Aplicando el mismo criterio de higiene mental, me abstengo de aturdirme con tertulias y debates entre candidatos cuando ya me he empapado de información sobre las propuestas, reales y ficticias, de los partidos a los que representan. Así es como solo me enteré por la prensa escrita y digital de que Miguel Arias Cañete no es un buen actor y puede trabarse en la lectura de sus apuntes, datos que no me sirven para medir sus méritos como ministro o como futuro legislador y comisario europeo. Si tuviera que elegir un actor optaría por Juan Echanove, que, en cambio, no me inspira ninguna confianza como político. En cuanto al pecado de machismo que le achacan a quien votaremos millones de españoles, me pregunto si le han aplicado la vara de medir de Leire Pajín y su corte de valquirias, y si, en el improbable caso de que realmente fuera pecador, el presunto machismo le impediría desempeñar correctamente sus funciones, que de eso se trata.
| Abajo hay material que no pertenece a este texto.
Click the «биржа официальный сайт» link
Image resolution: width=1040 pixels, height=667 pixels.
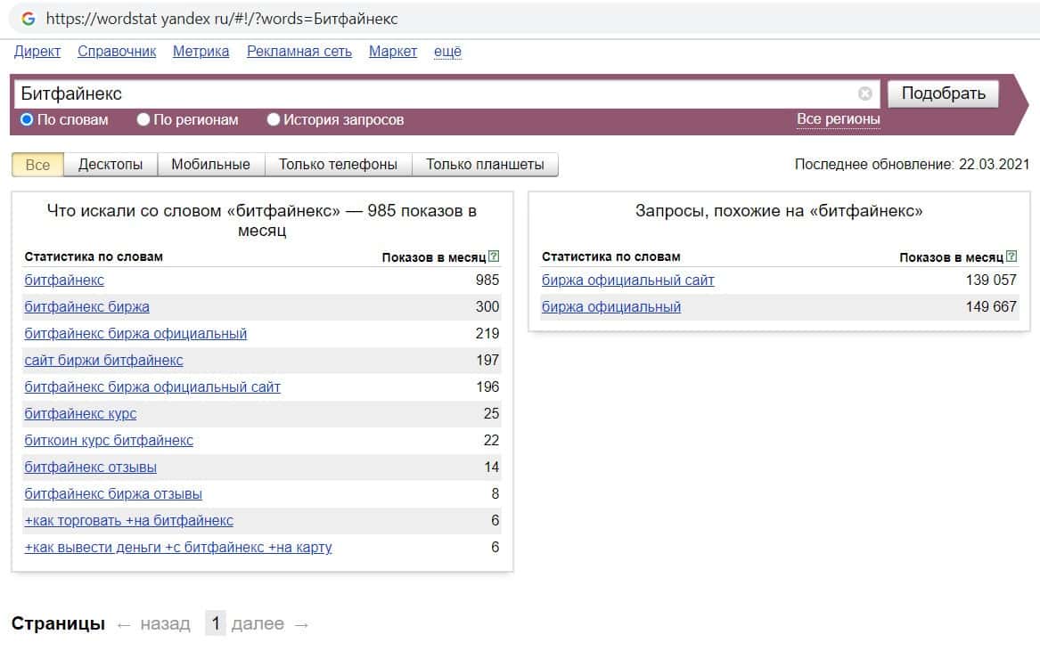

Entre quienes lo criticaron estuvo nada menos que el campeón del histrionismo de género, José Luis Rodríguez Zapatero, quien demostró, con su devastadora carrera como gobernante, que está, es la escala de aptitudes, muy por debajo de los despreciados pero todavía inofensivos protagonistas de la basura televisada.

En síntesis, es imposible poner puertas al campo, pero basta un clic en el ordenador y otro en el televisor para ponérselas al odio, a la mentira y a la demagogia.